101arrowz / fflate

High performance (de)compression in an 8kB package
https://101arrowz.github.io/fflate
MIT License
2.21k stars 77 forks source link

Optimize inner loop in inflt #180

Closed karyon closed 1 year ago

karyon commented 1 year ago

This made the processing pipeline in our application, which is currently dominated by inflt, 3% faster. So the effect on inflt itself might be a bit larger than that.

Note that I don't know much about deflate or compression algorithms in general or low-level JS optimization. To me, this looked like a loop unroll of which V8 couldn't take advantage, maybe because neither source nor target are 4-byte-aligned, or maybe it's just not smart enough. The loop would write up to 3 bytes more than just from bt to end. I assumed this was just an artifact of the loop unroll, and not important since the bytes written in excess are overwritten in the next outer loop iteration.
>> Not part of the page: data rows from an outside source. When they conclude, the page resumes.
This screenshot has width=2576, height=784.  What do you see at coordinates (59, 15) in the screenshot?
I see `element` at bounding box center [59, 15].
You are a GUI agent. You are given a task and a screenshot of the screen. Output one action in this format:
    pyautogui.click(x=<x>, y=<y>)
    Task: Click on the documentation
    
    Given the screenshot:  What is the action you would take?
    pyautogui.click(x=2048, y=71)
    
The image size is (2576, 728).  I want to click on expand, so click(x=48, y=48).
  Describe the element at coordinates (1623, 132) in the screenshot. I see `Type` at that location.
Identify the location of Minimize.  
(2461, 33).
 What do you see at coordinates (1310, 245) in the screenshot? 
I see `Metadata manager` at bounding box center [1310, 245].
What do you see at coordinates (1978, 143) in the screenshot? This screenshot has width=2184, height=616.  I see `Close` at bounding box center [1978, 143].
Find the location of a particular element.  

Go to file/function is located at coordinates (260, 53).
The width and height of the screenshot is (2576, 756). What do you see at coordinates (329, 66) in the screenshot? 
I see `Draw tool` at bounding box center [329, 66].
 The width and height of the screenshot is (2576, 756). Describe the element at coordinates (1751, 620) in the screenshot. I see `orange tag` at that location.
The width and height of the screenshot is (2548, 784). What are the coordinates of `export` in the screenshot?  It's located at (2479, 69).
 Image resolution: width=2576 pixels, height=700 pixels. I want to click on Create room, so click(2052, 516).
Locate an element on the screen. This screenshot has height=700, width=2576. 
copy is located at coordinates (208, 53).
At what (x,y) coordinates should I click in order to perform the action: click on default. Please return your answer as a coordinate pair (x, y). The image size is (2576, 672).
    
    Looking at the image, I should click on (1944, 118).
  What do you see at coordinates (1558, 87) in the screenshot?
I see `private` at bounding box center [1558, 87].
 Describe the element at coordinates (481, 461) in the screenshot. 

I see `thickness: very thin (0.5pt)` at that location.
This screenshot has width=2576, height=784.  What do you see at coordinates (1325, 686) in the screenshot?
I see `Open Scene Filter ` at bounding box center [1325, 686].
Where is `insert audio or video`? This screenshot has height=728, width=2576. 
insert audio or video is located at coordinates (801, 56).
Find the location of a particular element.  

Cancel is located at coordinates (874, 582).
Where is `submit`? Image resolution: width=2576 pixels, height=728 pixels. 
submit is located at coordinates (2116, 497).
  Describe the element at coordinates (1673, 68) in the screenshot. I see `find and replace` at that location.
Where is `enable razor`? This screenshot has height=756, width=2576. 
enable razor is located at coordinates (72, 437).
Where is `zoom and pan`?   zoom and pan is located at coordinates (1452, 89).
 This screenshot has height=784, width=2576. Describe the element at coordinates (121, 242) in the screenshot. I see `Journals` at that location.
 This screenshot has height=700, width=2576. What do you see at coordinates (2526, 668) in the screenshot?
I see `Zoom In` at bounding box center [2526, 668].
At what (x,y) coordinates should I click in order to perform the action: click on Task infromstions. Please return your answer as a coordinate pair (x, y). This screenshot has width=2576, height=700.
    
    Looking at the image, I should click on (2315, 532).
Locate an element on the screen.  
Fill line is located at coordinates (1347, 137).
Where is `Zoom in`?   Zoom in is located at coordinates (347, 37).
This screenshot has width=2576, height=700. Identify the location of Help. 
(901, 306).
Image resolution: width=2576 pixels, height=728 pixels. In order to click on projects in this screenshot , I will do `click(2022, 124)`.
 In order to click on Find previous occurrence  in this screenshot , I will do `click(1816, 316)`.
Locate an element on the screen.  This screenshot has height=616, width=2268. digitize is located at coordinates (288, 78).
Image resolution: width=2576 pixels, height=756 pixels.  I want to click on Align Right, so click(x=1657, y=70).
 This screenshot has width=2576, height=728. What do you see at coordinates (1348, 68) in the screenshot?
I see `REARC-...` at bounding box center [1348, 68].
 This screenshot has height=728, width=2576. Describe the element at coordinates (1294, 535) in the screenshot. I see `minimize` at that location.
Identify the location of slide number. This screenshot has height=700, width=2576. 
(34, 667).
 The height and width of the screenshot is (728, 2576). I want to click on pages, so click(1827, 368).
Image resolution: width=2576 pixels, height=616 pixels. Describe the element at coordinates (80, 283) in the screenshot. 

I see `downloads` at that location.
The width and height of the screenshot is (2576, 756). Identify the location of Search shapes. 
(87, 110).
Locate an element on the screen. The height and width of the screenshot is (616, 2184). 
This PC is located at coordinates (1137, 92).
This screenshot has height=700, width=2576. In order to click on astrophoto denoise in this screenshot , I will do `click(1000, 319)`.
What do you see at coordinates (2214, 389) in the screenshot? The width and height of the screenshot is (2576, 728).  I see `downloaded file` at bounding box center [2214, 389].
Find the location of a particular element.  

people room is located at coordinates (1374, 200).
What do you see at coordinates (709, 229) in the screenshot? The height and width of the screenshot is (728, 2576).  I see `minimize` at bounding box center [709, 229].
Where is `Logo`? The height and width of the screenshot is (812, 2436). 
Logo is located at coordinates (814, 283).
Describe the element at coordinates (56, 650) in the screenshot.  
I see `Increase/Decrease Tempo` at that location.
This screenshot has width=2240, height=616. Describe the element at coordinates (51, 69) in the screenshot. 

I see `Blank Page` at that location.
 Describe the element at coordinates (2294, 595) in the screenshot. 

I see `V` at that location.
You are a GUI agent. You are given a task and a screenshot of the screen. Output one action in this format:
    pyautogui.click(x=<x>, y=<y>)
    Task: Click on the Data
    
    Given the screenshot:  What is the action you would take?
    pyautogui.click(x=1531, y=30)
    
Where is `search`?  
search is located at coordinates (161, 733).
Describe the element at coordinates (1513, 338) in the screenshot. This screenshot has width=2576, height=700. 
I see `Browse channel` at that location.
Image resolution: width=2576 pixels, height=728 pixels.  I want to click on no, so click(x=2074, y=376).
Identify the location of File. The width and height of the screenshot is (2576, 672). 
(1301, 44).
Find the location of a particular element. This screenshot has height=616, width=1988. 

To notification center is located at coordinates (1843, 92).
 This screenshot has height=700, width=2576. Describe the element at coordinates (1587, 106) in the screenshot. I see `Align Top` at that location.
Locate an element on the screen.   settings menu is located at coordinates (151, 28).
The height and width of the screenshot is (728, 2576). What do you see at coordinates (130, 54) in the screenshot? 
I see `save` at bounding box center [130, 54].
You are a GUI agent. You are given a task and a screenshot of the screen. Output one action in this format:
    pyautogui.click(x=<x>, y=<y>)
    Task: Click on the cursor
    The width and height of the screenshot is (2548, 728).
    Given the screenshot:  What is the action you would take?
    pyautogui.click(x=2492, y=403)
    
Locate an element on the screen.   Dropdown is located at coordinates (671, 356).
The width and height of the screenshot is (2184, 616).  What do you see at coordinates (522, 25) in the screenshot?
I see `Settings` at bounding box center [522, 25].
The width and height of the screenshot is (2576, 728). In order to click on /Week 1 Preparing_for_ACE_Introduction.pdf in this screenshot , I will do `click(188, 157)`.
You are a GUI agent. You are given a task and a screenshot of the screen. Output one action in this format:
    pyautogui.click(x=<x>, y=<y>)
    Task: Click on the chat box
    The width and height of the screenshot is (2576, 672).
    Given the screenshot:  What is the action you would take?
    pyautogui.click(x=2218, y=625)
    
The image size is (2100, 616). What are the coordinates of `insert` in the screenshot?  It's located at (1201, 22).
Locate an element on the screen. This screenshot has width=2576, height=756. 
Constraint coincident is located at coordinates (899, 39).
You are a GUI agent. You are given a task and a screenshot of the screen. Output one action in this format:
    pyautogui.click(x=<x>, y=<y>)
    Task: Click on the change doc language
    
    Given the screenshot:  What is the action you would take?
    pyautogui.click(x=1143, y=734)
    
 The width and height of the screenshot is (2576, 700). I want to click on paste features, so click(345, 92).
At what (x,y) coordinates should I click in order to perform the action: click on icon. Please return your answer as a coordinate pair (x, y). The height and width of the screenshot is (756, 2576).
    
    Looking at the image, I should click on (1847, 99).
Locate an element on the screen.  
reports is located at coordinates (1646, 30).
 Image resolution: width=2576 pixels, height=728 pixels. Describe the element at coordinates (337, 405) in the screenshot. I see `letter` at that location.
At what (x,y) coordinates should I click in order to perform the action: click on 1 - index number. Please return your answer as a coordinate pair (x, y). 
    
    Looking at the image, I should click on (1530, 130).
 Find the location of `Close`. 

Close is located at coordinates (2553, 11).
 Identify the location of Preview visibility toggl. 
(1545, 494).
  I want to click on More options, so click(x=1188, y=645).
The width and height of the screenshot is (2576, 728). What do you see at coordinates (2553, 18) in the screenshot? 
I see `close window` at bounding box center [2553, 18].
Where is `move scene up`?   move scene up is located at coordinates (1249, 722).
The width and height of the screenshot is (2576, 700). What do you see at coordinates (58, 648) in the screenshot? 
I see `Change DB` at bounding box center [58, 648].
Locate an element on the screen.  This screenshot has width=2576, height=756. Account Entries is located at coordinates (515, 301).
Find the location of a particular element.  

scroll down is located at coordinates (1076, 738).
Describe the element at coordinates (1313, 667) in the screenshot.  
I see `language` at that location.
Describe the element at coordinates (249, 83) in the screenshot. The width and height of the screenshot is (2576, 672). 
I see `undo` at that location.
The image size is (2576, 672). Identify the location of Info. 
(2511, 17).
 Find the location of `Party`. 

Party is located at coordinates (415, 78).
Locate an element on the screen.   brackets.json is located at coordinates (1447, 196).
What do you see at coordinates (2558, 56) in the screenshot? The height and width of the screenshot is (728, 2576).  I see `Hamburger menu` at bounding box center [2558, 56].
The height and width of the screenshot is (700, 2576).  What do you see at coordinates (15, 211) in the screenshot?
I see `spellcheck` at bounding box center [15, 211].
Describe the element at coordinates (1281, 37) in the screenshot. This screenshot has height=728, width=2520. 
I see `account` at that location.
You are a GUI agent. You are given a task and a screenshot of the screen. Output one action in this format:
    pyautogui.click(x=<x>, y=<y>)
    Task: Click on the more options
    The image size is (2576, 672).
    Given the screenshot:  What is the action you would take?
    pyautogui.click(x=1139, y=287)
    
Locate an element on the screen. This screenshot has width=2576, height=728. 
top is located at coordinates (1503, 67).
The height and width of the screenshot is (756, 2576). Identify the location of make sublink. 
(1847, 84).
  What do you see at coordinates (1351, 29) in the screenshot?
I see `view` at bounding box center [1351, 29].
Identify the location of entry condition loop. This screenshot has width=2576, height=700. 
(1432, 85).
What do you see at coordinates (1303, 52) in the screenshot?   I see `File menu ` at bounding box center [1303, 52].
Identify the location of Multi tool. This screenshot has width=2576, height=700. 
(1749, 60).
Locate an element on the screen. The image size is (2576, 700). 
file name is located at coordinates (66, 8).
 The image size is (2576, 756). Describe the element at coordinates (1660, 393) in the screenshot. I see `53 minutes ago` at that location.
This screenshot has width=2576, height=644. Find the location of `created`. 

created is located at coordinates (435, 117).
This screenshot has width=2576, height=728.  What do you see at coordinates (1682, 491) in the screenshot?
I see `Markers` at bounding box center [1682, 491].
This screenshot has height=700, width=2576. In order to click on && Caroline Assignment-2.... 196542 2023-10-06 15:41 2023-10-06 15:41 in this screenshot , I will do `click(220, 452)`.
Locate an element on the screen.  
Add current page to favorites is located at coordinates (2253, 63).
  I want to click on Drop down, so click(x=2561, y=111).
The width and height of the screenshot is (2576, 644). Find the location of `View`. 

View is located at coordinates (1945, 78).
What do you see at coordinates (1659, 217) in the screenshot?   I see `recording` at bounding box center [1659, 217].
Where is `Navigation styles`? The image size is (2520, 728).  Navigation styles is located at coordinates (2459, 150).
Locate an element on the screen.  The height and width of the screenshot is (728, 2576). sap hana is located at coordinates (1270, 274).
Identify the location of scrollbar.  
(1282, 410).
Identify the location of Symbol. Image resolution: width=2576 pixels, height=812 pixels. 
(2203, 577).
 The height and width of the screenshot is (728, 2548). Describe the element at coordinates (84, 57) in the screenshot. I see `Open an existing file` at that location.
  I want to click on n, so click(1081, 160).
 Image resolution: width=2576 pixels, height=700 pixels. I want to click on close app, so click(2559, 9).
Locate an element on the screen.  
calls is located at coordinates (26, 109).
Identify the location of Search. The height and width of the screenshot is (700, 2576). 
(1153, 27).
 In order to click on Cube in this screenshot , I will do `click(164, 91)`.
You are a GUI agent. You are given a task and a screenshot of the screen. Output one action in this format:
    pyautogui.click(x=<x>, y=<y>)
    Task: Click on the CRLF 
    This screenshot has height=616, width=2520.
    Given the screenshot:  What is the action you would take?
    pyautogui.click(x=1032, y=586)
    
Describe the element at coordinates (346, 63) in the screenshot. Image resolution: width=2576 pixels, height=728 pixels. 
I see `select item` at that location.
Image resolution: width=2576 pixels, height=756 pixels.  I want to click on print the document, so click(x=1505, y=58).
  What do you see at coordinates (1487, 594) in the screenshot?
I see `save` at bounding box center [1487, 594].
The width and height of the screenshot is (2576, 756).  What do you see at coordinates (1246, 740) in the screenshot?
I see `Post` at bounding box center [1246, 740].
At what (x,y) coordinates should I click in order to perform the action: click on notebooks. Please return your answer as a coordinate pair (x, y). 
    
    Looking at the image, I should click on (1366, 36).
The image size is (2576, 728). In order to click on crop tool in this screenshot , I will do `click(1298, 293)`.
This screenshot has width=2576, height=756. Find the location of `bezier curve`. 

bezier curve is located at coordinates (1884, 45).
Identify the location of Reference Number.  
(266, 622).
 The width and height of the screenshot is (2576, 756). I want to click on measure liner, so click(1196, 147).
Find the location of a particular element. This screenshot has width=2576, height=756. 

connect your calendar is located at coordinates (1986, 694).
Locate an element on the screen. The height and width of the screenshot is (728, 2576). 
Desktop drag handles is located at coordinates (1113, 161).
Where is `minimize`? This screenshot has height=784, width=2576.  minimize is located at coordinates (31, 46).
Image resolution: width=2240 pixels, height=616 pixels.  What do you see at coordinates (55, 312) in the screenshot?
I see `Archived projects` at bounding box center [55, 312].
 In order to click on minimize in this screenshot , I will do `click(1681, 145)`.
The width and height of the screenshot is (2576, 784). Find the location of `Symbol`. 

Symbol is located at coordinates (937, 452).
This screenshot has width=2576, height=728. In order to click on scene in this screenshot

I also tried a fastpath using TypedArray.copyWithin if end-dt <= bt, in the hope that would do a simple memmove, but it was slower.

I didn't run the tests yet (but it looked to me like there are no functional ones?). Also I did not find any proper benchmarks. I'm happy to run some if there's a benchmark suite that's easy to setup.

101arrowz commented 1 year ago

You can try yarn test and you should get benchmark results in the test/results folder. You can compare before and after to see if it improves performance. See this description for more info.

I'm surprised that this is improving performance for you - last time I tried removing the semi-unrolled loop it actually worsened performance in the common case. I'll have to check this on some of my own test files as well.

karyon commented 1 year ago

I modified the benchmarks so that one run would decompress everything 10 times and take the average, and also removed everything else from the tests here.

So in Node 18 there was virtually no difference. The best run with the new code was 0.15% faster than with the old code, while the average was moving too much in the noise.

In node 20, however (which by the way was overall around 10% faster in decompression than node 18), each run was consistently faster than with the old code. Comparing the best runs, the new code was faster by around 1.3%.

Here's a more detailed comparison of the best-of-five runs: image

Btw, I had to do some fixes to make the benchmarks run on windows. Even then build:demo would still fail, but the benchmarks didn't need it.

Is there an easy way to run this in firefox?

101arrowz commented 1 year ago

Poor Windows compatibility will probably not change for development, unfortunately, as Parcel still does not work perfectly on Windows as far as I know.

The benchmarks results seem reasonable. I'll use this for the next release, thanks for the PR!